Comme d'habitude, on s'adapte et on s'habitue assez vite. Ce bateau avec un espace de vie réduit, chargé a bloc par nos équipements, est juste notre nouvelle réalité.
Pipilintu : des espions de la police fédérale sur un bateau traditionnel ? 🕵️
Après une certaine célébrité en Bolivie, personne ne connaît rien de l'expédition au Brésil : on est juste quatre gringos à l'hygiène apparemment douteuse, sur un bateau bien curieux.
Les premiers échanges avec les ribeirinhos (brésiliens qui vivent au bord des rivières) sont assez étranges. Les gens se rapprochent timidement du bateau, sans oser un mot, et ne répondent pas vraiment à nos tentatives de discussion, se contentant souvent de nous filmer, les yeux cachés derrière leurs téléphones.
En fait, on apprendra rapidement la raison de ces comportements craintifs : une rumeur s'est vite propagée nous concernant, et ainsi, nous serions des espions de la police fédérale en mission de reconnaissance pour un prochain raid qui visera à brûler toutes les dragues d'or illégales. Autant dire que certains nous voient d'un mauvais œil. De l'hilarité, on passe à l'effarement, en voyant à quel point cette "fake news" se répand à vitesse grand V, sur tous les réseaux sociaux.
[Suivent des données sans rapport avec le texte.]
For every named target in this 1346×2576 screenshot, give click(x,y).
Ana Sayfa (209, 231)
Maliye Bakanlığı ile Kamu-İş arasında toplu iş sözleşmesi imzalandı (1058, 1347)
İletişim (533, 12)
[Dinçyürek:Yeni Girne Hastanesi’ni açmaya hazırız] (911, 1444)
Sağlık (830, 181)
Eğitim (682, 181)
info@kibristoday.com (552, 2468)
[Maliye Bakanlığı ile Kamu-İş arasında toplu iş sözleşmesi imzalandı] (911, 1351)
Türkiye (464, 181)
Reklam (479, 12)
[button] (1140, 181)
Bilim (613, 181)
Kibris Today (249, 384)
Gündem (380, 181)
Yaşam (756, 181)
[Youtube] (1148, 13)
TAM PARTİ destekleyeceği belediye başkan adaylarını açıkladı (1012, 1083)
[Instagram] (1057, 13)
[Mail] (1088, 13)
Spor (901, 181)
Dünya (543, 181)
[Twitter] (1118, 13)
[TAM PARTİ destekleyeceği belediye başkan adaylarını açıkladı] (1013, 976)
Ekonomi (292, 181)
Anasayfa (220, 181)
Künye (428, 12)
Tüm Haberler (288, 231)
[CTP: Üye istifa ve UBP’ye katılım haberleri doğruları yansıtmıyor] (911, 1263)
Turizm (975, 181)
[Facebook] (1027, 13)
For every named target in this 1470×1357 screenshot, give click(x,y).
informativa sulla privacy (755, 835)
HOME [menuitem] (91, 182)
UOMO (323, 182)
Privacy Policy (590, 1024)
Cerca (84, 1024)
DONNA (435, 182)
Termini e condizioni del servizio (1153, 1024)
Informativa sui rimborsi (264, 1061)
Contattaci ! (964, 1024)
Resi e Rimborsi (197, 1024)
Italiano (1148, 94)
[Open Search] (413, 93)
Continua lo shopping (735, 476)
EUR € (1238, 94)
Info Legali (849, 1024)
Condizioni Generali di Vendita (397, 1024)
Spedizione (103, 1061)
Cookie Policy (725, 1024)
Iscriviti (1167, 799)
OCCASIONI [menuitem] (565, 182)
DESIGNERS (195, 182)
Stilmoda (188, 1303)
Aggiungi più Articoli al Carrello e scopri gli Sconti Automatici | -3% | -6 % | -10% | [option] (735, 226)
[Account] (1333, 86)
L’apogée de la célébrité & générosité ribeirinha 🤲
Bien heureusement, on rencontre aussi plein de gens bienveillants et curieux, qui viennent bien souvent les mains pleines (fruits, poissons, boissons glacées) nous encourager et prendre des photos avec nous pendant qu'on navigue. Que de générosité ! On refuse avec dépit des délicieuses pastèques car on en a déjà 4 de 15kg chacune qui s'entassent à bord. Aussi, on se retrouve parfois avec six ou sept barques attachées en flèche à droite et à gauche de Pipilintu, pendant qu'un des pauvres équipiers continue difficilement à ramer.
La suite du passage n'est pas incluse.